MONTICELLO, Iowa — Iowa Gov. Kim Reynolds discussed the impact of the recently wrapped 2021 state legislative session on rural emergency services and biofuels during stops in Monticello and Dyersville on Wednesday.
Reynolds’ day included a tour of Monticello Ambulance Services, where she signed a bill that allows county governments to levy property taxes to fund emergency medical services and training for positions in those services with voter approval.
“COVID-19 made it clearer than ever how important our first responders are,” Reynolds said, applauding the state lawmakers and community partners who worked on the bill in various forms over nine years.
The bill was one of the top priorities for Iowa Rep. Lee Hein, R-Monticello, heading into this year’s session. He has supported increased funding for rural EMS for years.
“At one time, we had it coming from fines for reckless driving,” he said. “That wasn’t going to fly. This allows the local people to decide if they want to fund rural EMS. That protects the taxpayer but provides support for these vital services.”
The bill offers several avenues for local governments to raise taxes to fund their services.
In one, a city and the surrounding rural area it serves could form a district. The district could raise property taxes if 60% of voters in it approve the measure.
In another, a countywide levy can be instituted if the board of supervisors passes a resolution, then forms an advisory board to determine how much money needs to be raised. The levy would then require voter approval.
Paramedic Sandy Heick had worked with lawmakers on the bill for years and was at Wednesday’s signing. She said she hopes the ongoing pandemic may give services the support they would need from voters under the bill.
“COVID had a lot to do with bringing EMS to the forefront,” she said. “We’re hoping we can go out and show them and convince them that we need this so when they call 911 someone is always there. We’re not going to ask for anything more than we need.”
Monticello Mayor Brian Wolken, though, said he was glad the bill passed but should local officials seek to raise funds, the measures would take some serious marketing.
“We’ve had a lot of blunt, hard conversations about EMS funding,” he said. “You never want to say you might cut services, but we have had to be really creative. This is a first step anyway. We’ll still have to convince them.”

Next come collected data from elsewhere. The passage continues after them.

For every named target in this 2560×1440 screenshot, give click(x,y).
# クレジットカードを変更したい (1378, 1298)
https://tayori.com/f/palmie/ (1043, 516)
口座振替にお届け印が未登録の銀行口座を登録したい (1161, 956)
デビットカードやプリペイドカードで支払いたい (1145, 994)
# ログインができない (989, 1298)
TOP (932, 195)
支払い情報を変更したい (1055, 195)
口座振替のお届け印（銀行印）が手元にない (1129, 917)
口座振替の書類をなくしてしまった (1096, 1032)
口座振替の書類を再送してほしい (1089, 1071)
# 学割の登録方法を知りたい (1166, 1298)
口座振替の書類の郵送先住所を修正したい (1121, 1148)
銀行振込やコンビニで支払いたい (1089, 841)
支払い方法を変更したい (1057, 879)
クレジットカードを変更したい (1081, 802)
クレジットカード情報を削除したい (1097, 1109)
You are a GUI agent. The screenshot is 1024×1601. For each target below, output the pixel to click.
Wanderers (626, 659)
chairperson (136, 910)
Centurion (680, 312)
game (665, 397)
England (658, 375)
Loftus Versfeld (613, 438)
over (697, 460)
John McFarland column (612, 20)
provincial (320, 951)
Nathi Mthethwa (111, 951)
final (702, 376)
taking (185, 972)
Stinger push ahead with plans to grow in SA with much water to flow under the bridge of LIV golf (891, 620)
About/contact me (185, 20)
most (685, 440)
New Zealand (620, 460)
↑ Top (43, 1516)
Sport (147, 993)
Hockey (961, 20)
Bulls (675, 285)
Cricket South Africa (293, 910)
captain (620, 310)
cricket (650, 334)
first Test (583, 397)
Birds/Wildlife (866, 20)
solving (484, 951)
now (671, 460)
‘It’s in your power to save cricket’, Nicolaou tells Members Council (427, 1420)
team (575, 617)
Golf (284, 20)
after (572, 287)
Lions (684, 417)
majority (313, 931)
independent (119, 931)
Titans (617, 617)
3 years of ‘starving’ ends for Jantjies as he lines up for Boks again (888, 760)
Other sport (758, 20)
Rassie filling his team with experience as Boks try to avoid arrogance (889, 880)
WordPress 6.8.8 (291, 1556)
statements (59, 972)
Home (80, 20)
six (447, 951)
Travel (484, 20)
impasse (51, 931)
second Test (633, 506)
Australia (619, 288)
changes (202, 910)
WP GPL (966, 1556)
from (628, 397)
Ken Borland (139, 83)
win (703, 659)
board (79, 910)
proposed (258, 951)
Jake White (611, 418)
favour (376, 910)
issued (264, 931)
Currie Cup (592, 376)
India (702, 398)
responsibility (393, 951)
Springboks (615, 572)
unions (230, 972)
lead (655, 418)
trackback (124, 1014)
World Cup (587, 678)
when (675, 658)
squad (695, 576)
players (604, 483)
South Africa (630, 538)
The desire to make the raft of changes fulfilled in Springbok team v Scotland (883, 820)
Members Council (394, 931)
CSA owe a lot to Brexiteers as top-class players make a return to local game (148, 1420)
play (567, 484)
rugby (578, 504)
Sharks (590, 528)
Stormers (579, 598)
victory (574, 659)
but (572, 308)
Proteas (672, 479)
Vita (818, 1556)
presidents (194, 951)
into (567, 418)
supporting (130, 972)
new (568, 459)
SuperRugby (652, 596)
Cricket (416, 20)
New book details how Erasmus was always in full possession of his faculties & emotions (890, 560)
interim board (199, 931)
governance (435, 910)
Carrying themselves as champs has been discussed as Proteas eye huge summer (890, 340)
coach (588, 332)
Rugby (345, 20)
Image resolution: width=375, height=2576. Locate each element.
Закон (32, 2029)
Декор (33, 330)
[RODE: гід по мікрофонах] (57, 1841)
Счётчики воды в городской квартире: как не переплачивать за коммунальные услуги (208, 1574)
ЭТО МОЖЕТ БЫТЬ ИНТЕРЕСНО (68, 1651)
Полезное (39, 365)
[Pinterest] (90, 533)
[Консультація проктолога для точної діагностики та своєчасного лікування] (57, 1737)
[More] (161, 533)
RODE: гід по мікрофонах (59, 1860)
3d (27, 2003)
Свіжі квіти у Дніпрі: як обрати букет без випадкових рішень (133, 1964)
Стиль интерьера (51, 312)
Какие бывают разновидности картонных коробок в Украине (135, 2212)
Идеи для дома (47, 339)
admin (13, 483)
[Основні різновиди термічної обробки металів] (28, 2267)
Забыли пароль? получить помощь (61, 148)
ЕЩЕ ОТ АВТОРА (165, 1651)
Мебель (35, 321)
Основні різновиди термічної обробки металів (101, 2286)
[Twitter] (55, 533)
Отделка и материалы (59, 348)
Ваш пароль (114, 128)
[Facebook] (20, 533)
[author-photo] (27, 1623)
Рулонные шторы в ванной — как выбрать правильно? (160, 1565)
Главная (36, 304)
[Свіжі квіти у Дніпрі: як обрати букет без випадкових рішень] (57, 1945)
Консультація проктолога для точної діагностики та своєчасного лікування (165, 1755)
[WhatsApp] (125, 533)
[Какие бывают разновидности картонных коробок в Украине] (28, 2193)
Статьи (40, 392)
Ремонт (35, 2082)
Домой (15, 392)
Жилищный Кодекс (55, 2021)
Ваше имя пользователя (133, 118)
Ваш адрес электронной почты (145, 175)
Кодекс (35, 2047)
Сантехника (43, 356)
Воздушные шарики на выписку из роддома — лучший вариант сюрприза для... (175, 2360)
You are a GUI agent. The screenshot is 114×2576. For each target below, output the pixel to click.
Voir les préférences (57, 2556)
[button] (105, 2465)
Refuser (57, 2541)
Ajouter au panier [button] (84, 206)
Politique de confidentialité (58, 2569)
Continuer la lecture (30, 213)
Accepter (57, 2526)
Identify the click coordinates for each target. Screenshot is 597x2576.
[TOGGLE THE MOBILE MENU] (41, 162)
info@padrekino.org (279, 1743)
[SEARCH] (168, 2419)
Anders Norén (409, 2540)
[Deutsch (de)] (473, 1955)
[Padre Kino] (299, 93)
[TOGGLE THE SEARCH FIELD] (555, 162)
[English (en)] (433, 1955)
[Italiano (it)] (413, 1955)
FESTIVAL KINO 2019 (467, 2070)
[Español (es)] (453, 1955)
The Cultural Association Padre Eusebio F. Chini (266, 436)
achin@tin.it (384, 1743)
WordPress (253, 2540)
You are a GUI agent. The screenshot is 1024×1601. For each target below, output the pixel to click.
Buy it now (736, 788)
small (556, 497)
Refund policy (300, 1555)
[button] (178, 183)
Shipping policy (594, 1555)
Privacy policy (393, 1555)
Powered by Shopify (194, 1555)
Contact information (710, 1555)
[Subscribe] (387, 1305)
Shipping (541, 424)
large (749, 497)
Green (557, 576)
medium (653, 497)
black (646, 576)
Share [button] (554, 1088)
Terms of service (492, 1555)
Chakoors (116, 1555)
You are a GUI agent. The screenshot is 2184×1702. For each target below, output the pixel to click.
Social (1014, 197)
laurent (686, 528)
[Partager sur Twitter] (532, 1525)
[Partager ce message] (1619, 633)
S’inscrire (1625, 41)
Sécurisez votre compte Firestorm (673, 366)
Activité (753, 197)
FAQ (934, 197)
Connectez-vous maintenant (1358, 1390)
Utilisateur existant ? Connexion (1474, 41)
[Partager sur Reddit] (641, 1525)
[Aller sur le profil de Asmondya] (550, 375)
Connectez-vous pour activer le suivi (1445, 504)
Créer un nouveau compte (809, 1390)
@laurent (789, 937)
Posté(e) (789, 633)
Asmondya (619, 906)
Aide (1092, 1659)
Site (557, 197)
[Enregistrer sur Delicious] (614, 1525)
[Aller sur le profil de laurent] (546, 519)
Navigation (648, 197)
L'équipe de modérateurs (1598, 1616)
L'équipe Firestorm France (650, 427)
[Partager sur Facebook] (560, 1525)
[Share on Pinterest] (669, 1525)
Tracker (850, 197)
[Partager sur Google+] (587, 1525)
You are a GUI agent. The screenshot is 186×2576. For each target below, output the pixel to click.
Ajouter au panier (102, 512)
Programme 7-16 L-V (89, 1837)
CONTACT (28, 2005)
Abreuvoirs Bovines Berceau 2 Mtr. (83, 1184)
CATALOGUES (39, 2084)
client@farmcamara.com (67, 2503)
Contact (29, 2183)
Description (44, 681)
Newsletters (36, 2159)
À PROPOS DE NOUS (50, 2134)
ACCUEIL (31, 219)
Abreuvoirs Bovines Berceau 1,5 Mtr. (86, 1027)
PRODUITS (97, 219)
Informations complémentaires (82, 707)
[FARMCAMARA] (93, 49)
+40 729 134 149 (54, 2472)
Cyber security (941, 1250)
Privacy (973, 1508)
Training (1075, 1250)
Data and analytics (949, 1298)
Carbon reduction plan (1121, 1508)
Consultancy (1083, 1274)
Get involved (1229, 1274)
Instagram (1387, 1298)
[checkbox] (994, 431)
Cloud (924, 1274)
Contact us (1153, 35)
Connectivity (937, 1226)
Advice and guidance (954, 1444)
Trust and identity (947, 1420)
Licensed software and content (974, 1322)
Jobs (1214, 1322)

Not every priority of Reynolds and Hein passed this year.
A big priority for both was an effort to bolster the state’s renewable fuel standard and measures related to ethanol in gasoline. Hein worked on it between chambers with Iowa Sen. Dan Zumbach, R-Ryan, for the entire session.
Hein said Wednesday that the effort simply ran out of time.
“We listened to the ethanol people. We listened to the retail folks,” he said. “We had narrowed it down to (requiring gas stations to offer E15 gasoline) as a choice, but we just weren’t there. We’ll give it another push next year.”
Both Hein and Reynolds visited Big River United Energy in Dyersville on Wednesday.
Big River is a major industry player in eastern Iowa, grinding an average of 128,000 bushels of corn per day for ethanol and other biofuel products, mostly direct from farmers’ fields. Company officials had been watching the progress of the bill closely.
After a tour of the facility, Reynolds said taking a step back from the process rather than forcing through an imperfect package was the better move.
“It got to the point where we thought if we did just something, (the Legislature) would be less likely to come back to it next year,” she said. “We want it to be effective and to move the needle. If we just check a box, we may never get there. This will benefit all of us. We just need to work together a little more.”
Big River CEO Jim Leiting said he is still optimistic that a deal could be reached in 2022.
“Maybe we focus on access more than restrictions to avoid some of the problems and make it more palatable,” he said.
Iowa Democratic Party Chairman and state Rep. Ross Wilburn said in a statement that there was not much for Reynolds to celebrate about the 2021 session.
“The 2021 Statehouse session was full of backroom deals, with special interests pulling the strings,” he said. “We had a real opportunity to help Iowa families and small businesses recover from the pandemic, but instead Iowa Republicans chose to pursue the most divisive and partisan agenda possible.”